BRIEF –
Nothing but the lines from the start of the records below through the line that has "Task: Click the 0.00% y-axis label" should appear, each exactly as given.

PROVIDED INFORMATION –
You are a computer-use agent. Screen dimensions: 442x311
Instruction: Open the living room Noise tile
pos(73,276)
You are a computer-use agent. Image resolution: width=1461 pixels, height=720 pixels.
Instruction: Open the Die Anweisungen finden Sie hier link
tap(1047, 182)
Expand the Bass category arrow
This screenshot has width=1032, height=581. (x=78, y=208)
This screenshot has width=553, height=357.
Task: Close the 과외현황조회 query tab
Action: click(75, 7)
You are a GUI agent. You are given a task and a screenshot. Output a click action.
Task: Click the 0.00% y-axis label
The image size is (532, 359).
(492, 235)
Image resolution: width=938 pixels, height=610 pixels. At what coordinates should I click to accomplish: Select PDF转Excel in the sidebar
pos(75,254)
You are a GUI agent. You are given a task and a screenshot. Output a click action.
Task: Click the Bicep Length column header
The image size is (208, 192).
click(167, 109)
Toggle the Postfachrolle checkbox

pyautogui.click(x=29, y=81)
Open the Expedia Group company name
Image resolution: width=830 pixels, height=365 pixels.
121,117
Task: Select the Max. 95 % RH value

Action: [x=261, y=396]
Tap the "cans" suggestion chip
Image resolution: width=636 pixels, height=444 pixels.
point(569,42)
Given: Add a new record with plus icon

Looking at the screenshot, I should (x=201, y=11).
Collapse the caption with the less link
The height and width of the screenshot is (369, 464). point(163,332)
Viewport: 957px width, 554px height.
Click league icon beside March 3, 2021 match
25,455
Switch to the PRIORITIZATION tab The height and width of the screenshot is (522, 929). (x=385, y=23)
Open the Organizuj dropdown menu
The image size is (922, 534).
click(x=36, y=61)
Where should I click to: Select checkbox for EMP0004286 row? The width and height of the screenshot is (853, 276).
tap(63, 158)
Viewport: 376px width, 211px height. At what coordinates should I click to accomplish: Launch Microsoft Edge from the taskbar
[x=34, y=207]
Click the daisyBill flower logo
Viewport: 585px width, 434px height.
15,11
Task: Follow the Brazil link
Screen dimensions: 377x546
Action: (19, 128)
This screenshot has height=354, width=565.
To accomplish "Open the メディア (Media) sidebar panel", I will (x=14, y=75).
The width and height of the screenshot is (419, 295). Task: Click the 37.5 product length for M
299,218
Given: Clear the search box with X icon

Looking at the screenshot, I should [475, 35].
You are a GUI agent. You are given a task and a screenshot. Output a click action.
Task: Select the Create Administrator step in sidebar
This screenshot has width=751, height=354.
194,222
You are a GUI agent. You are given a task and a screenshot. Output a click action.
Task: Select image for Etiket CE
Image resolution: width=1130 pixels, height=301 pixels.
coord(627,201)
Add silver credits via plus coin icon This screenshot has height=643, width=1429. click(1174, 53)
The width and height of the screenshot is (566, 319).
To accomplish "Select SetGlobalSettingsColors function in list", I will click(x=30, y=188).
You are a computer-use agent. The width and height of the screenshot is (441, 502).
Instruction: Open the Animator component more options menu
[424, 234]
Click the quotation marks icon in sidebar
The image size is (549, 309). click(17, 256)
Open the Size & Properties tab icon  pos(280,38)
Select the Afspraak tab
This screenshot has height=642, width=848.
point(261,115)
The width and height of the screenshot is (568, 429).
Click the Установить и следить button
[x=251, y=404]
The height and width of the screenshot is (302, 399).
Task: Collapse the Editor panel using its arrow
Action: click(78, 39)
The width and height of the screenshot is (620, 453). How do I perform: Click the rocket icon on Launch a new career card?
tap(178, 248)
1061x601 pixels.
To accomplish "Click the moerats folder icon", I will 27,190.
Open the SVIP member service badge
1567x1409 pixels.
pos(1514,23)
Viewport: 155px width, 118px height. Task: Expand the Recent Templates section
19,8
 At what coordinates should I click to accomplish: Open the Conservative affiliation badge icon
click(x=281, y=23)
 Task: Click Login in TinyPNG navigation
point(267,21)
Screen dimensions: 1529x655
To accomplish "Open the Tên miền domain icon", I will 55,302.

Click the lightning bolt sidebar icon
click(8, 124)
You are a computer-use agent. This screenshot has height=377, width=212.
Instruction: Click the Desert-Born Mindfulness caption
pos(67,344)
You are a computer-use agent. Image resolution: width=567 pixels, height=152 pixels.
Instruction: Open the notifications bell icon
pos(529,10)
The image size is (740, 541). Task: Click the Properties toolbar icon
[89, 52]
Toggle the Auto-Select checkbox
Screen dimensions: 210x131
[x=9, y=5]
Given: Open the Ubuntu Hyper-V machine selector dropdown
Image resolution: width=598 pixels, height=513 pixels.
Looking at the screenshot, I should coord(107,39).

WRITTEN REPLY –
You are a computer-use agent. Screen dimensions: 442x311
Instruction: Open the living room Noise tile
pos(73,276)
You are a computer-use agent. Image resolution: width=1461 pixels, height=720 pixels.
Instruction: Open the Die Anweisungen finden Sie hier link
tap(1047, 182)
Expand the Bass category arrow
This screenshot has width=1032, height=581. (x=78, y=208)
This screenshot has width=553, height=357.
Task: Close the 과외현황조회 query tab
Action: click(75, 7)
You are a GUI agent. You are given a task and a screenshot. Output a click action.
Task: Click the 0.00% y-axis label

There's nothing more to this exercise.